To find the periods of the normal modes, we need to solve the cubic equation above for the angular frequencies (\(\Omega\)) of the normal modes. The equation has three solutions, but only two of them are physically meaningful. We obtain: \(\Omega_1^2 = \omega_p^2 = (2\pi)^2\) \(\Omega_2^2 = \frac{2kL}{m} = \omega^2\) Thus, the periods of the normal modes are: \(T_1 = \frac{2\pi}{\Omega_1} = 1\mathrm{s}\) \(T_2 = \frac{2\pi}{\Omega_2} = 0.1\mathrm{s}\)

We are given that the pendulum is swinging with a slower mode (which is the mode with a period of \(1\mathrm{s}\)), and we need to find the amplitude of the supporting block in this mode. We know that \(T_1 = 1\mathrm{s}\), so the amplitude of the pendulum's oscillation is \(L\theta_{max} = 100\mathrm{mm}\).

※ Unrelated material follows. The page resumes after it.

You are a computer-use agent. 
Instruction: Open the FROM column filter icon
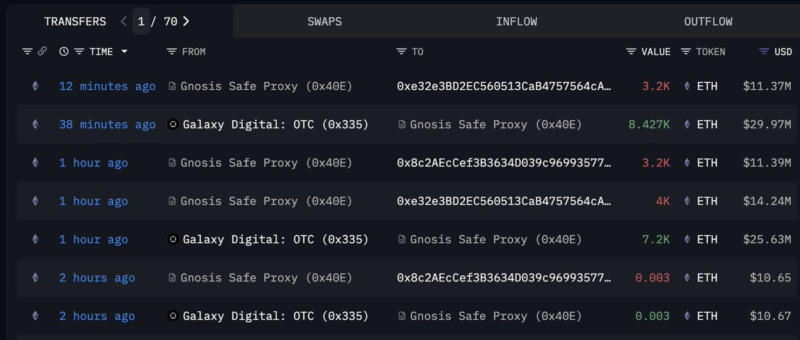coord(171,51)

We can now find the corresponding value of \(B\) from the relation between the amplitudes: \(\frac{\Xi_1}{X_1} = B_1 = \frac{k - mL\omega_p^2}{mL\omega_p^2 - k}\) The amplitude of the supporting block is given by: \(X_1 = \frac{\Xi_1}{B_1} = \frac{100\mathrm{mm}}{B_1}\) Calculating \(B_1\) using the values for \(k\), \(L\), \(m\), \(\omega\), and \(\omega_p\), we obtain: \(B_1 = \frac{k- mL\omega_p^2}{mL\omega_p^2 - k} = \frac{19}{81}\) Substituting this value into the expression for \(X_1\), we get: \(X_1 = \frac{100\mathrm{mm}}{B_1} \approx 430\mathrm{mm}\) So the amplitude of the motion of the supporting block is approximately \(430 \mathrm{mm}\) when the pendulum bob is swinging with a slower mode and an amplitude of \(100 \mathrm{mm}\).